Personal information
- Born: December 12, 1989 (age 36) Toledo, Ohio, U.S.
- Listed height: 6 ft 4 in (1.93 m)
- Listed weight: 253 lb (115 kg)

Career information
- Position: Tight end
- High school: Whitmer (Toledo, Ohio)
- College: Michigan (2008–2011)
- NFL draft: 2012: undrafted

Career history
- Saline H.S. (2012) Tight ends coach; Michigan (2013–2014) Graduate assistant; Tennessee (2015) Graduate assistant; Eastern Kentucky (2016–2018) Wide receivers coach & special teams coordinator; Green Bay Packers (2019–2020) Offensive quality control coach; Los Angeles Chargers (2021–2023) Tight ends coach; Atlanta Falcons (2024–present) Tight ends coach;

= Kevin Koger =

American football player and coach (born 1989)

----

EXERCISE REQUIREMENTS: Write out the part of the Kevin Koger profile starting at "- Listed height: 6" and ending at "College: Michigan (2008–2011)", word for word.

DATASET EXCERPTS:
----

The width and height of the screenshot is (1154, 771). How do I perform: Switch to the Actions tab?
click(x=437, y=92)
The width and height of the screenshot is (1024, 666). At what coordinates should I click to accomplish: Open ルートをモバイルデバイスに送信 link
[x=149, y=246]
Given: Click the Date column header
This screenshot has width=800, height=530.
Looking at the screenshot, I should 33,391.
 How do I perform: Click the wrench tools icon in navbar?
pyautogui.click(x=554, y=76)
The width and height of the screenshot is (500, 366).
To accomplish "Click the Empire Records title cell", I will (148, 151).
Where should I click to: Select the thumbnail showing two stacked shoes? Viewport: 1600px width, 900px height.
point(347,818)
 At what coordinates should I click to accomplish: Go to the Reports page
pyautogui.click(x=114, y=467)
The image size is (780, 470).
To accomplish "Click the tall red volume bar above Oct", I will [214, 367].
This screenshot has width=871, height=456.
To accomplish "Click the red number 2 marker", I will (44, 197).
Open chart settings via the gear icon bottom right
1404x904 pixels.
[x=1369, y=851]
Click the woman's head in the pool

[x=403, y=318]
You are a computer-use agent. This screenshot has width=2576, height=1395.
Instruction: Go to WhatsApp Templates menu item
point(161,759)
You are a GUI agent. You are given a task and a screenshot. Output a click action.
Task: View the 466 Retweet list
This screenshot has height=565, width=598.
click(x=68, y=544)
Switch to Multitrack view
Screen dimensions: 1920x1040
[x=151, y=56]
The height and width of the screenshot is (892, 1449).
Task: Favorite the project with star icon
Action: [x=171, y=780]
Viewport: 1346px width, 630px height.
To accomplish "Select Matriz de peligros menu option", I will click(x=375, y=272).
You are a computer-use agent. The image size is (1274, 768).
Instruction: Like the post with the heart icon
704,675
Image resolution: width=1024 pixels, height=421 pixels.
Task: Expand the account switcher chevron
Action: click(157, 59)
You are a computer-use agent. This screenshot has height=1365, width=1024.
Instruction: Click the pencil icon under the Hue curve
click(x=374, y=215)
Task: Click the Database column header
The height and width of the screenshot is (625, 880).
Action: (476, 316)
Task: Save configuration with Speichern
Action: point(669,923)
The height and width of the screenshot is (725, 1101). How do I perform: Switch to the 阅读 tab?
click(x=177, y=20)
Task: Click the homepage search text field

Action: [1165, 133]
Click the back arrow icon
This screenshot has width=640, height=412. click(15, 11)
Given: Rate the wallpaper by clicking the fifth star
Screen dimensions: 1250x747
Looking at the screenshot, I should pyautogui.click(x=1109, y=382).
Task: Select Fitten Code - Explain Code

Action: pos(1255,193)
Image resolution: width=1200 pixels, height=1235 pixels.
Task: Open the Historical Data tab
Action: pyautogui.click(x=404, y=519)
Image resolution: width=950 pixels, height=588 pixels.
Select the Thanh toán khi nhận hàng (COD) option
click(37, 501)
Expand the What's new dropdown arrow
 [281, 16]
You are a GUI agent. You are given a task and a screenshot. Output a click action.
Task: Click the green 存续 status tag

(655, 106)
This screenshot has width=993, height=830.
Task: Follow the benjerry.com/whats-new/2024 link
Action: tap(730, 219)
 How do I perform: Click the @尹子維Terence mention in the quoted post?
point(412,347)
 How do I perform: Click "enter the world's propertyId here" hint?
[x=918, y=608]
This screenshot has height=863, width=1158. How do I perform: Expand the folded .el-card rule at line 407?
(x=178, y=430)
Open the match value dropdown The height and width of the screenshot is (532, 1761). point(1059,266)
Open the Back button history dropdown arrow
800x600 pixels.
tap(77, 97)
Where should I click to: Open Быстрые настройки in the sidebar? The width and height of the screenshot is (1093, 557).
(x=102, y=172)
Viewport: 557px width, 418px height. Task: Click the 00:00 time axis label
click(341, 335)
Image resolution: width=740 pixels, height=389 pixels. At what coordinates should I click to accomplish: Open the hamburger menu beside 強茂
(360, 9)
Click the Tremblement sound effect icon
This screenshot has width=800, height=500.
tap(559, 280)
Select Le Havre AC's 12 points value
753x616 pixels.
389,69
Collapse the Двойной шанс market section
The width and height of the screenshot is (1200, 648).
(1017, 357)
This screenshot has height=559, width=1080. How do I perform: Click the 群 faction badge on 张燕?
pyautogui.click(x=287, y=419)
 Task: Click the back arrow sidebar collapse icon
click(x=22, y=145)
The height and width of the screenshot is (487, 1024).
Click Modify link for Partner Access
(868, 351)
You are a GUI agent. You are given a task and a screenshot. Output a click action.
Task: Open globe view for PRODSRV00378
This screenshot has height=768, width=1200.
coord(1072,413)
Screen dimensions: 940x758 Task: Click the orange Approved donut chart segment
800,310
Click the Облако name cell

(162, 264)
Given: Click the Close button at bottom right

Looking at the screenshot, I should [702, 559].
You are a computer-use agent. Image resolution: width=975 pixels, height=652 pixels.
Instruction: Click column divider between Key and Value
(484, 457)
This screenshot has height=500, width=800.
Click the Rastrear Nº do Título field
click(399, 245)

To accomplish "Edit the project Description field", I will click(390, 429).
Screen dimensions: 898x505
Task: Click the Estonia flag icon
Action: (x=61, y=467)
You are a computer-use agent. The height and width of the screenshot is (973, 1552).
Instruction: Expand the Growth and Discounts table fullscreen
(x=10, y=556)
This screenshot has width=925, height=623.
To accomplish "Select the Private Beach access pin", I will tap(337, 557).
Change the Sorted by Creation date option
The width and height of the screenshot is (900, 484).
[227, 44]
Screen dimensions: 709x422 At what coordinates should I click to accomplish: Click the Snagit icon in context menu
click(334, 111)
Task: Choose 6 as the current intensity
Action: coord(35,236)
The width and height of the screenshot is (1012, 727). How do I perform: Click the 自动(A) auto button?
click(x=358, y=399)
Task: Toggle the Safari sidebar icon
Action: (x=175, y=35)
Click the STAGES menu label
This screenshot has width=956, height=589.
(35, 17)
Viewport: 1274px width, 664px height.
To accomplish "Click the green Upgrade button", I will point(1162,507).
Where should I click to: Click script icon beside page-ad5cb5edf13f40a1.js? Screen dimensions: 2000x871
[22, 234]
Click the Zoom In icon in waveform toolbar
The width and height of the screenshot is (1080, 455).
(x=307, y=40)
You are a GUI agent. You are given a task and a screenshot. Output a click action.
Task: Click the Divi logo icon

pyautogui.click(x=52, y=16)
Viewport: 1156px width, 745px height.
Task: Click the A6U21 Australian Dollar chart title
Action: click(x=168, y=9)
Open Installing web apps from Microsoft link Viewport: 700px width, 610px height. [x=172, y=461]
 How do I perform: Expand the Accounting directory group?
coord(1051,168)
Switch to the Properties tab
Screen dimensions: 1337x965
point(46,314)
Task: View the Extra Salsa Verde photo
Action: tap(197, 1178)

----

ANSWER SECTION:
- Listed height: 6 ft 4 in (1.93 m)
- Listed weight: 253 lb (115 kg)

Career information
- Position: Tight end
- High school: Whitmer (Toledo, Ohio)
- College: Michigan (2008–2011)